Background: Microfluidization is one emerging size reduction technique in the field of inhalation; previous works  have suggested modelling equations for the involved comminution profiles, but evaluation of such mathematical relationships across different compounds is still missing.
Methods: Size-reduction of three compounds, namely fluticasone propionate (FP), salmeterol xinafoate (SX) and mometasone furoate anhydrous (MF), was performed by microfluidization of suspensions using the same model processor and operating conditions. In all cases, the final particle size after processing was within a typical inhalation range (1.5 m < Dv50 < 2.5 m). After generating the data, different candidate models were identified through Partial Least Squares (PLS) regressions and, afterwards, fine-tuned by reducing the number of fitting parameters in order to minimize over-fitting phenomena and facilitate a potential mechanistic interpretation of the found relationships.

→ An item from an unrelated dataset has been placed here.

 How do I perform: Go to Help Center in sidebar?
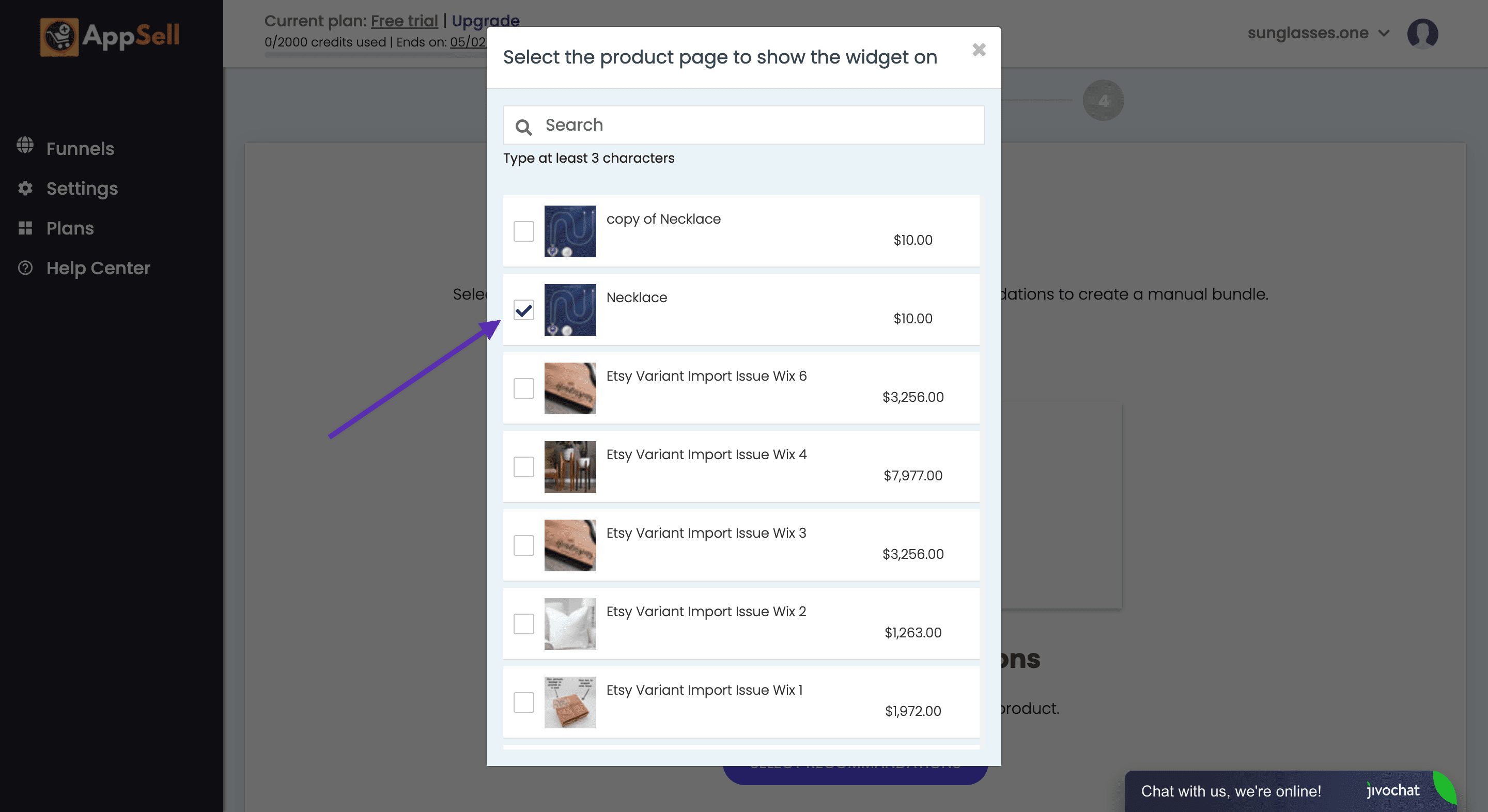pos(98,268)

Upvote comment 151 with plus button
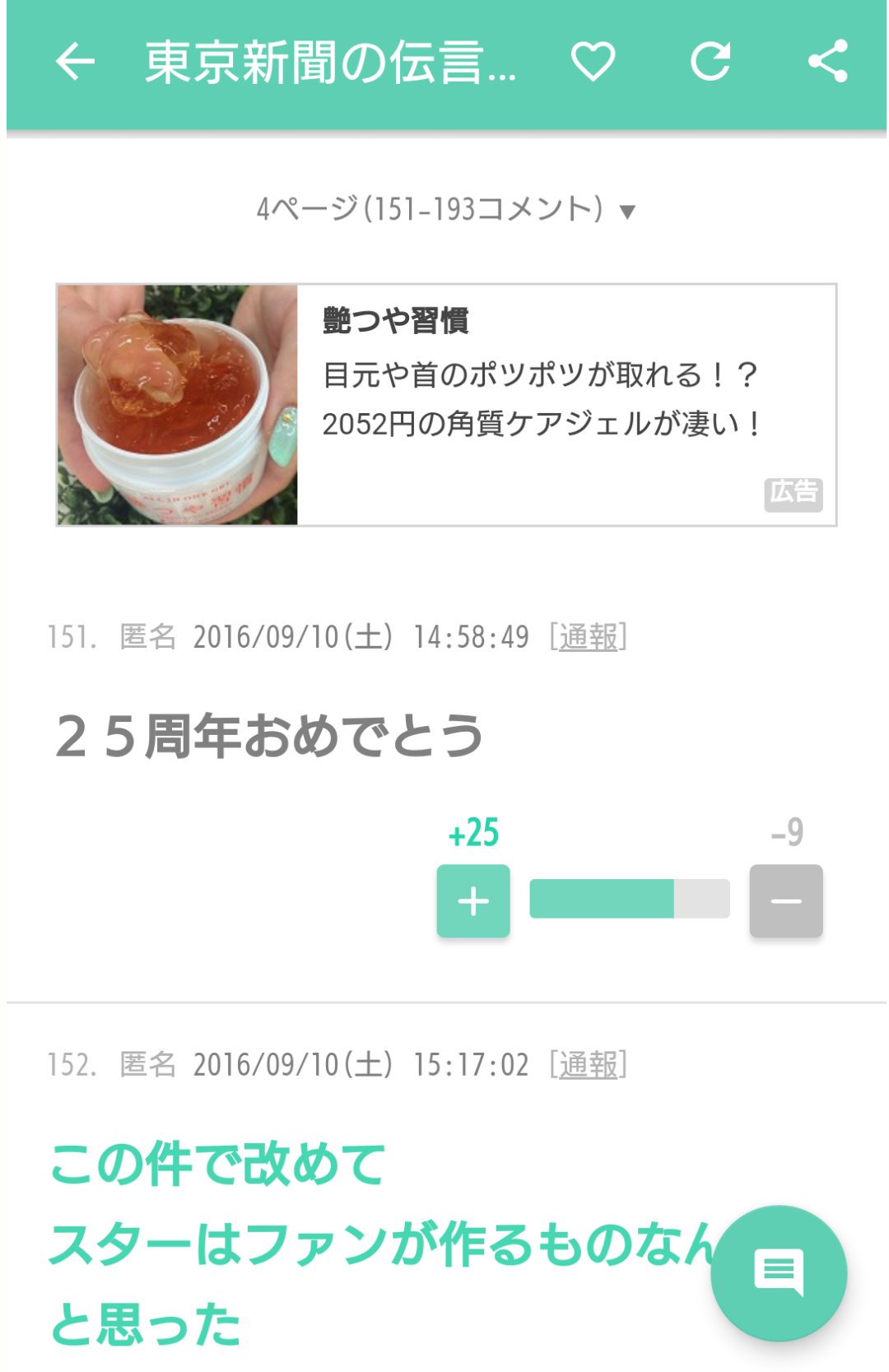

Results: The obtained results show that the size-reduction profiles of the different compounds, although apparently similar, cannot be entirely captured by previous models , requiring more flexible mathematical relationships; additionally, it was also found that the penalty (decrease of R2 value) associated to the reduction of the number of fitting parameters depends heavily on the pre-set equation structure, a key indicator for the selection of the best performing model.
Conclusions: The intrinsic behaviour of microfluidization processes, across different top inhalation compounds, can be accurately captured, provided that an appropriated model structure is adopted; the suggested equation enables a mechanistic interpretation, where one of the fitting parameters is hypothesized to be related with the physical intrinsic properties of the compounds.